- **What you should do**:
The expected output is every entry below, exact in every character.

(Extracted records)
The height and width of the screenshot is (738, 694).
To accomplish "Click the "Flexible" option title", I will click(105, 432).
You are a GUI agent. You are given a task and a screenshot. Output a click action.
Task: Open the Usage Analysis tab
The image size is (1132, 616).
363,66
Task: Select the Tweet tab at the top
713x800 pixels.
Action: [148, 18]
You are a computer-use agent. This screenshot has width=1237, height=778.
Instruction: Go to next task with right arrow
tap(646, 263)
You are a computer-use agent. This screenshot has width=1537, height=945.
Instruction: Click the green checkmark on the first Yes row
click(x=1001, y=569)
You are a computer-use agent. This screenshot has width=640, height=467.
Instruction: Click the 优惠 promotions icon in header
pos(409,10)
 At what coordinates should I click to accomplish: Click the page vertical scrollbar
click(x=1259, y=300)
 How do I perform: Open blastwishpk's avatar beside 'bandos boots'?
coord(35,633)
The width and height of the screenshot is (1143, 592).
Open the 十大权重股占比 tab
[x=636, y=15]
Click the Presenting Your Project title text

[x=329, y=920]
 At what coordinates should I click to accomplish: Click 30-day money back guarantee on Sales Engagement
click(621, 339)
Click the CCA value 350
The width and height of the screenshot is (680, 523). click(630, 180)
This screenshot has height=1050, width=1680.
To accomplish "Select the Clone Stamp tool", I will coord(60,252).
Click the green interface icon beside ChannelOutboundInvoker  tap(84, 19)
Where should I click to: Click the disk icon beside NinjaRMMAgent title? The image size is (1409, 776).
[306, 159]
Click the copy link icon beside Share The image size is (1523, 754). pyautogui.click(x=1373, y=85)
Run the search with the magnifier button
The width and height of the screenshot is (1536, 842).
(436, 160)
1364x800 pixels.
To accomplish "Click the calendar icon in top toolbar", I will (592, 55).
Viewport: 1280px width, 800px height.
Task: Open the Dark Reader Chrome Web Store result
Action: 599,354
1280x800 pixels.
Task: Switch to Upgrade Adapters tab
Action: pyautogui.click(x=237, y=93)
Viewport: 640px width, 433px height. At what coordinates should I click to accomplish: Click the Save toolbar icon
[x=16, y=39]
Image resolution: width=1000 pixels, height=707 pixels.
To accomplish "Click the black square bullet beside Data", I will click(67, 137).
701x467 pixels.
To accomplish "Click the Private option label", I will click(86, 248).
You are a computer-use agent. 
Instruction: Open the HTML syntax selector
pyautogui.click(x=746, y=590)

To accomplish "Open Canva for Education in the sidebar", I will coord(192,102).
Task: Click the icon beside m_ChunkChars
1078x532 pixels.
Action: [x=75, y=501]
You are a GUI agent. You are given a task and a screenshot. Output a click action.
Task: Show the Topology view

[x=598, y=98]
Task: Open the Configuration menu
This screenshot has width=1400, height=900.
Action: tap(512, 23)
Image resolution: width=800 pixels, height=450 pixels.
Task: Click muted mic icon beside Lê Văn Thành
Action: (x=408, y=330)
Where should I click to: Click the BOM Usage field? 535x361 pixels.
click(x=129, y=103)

- **Response**:
The height and width of the screenshot is (738, 694).
To accomplish "Click the "Flexible" option title", I will click(105, 432).
You are a GUI agent. You are given a task and a screenshot. Output a click action.
Task: Open the Usage Analysis tab
The image size is (1132, 616).
363,66
Task: Select the Tweet tab at the top
713x800 pixels.
Action: [148, 18]
You are a computer-use agent. This screenshot has width=1237, height=778.
Instruction: Go to next task with right arrow
tap(646, 263)
You are a computer-use agent. This screenshot has width=1537, height=945.
Instruction: Click the green checkmark on the first Yes row
click(x=1001, y=569)
You are a computer-use agent. This screenshot has width=640, height=467.
Instruction: Click the 优惠 promotions icon in header
pos(409,10)
 At what coordinates should I click to accomplish: Click the page vertical scrollbar
click(x=1259, y=300)
 How do I perform: Open blastwishpk's avatar beside 'bandos boots'?
coord(35,633)
The width and height of the screenshot is (1143, 592).
Open the 十大权重股占比 tab
[x=636, y=15]
Click the Presenting Your Project title text

[x=329, y=920]
 At what coordinates should I click to accomplish: Click 30-day money back guarantee on Sales Engagement
click(621, 339)
Click the CCA value 350
The width and height of the screenshot is (680, 523). click(630, 180)
This screenshot has height=1050, width=1680.
To accomplish "Select the Clone Stamp tool", I will coord(60,252).
Click the green interface icon beside ChannelOutboundInvoker  tap(84, 19)
Where should I click to: Click the disk icon beside NinjaRMMAgent title? The image size is (1409, 776).
[306, 159]
Click the copy link icon beside Share The image size is (1523, 754). pyautogui.click(x=1373, y=85)
Run the search with the magnifier button
The width and height of the screenshot is (1536, 842).
(436, 160)
1364x800 pixels.
To accomplish "Click the calendar icon in top toolbar", I will (592, 55).
Viewport: 1280px width, 800px height.
Task: Open the Dark Reader Chrome Web Store result
Action: 599,354
1280x800 pixels.
Task: Switch to Upgrade Adapters tab
Action: pyautogui.click(x=237, y=93)
Viewport: 640px width, 433px height. At what coordinates should I click to accomplish: Click the Save toolbar icon
[x=16, y=39]
Image resolution: width=1000 pixels, height=707 pixels.
To accomplish "Click the black square bullet beside Data", I will click(67, 137).
701x467 pixels.
To accomplish "Click the Private option label", I will click(86, 248).
You are a computer-use agent. 
Instruction: Open the HTML syntax selector
pyautogui.click(x=746, y=590)

To accomplish "Open Canva for Education in the sidebar", I will coord(192,102).
Task: Click the icon beside m_ChunkChars
1078x532 pixels.
Action: [x=75, y=501]
You are a GUI agent. You are given a task and a screenshot. Output a click action.
Task: Show the Topology view

[x=598, y=98]
Task: Open the Configuration menu
This screenshot has width=1400, height=900.
Action: tap(512, 23)
Image resolution: width=800 pixels, height=450 pixels.
Task: Click muted mic icon beside Lê Văn Thành
Action: (x=408, y=330)
Where should I click to: Click the BOM Usage field? 535x361 pixels.
click(x=129, y=103)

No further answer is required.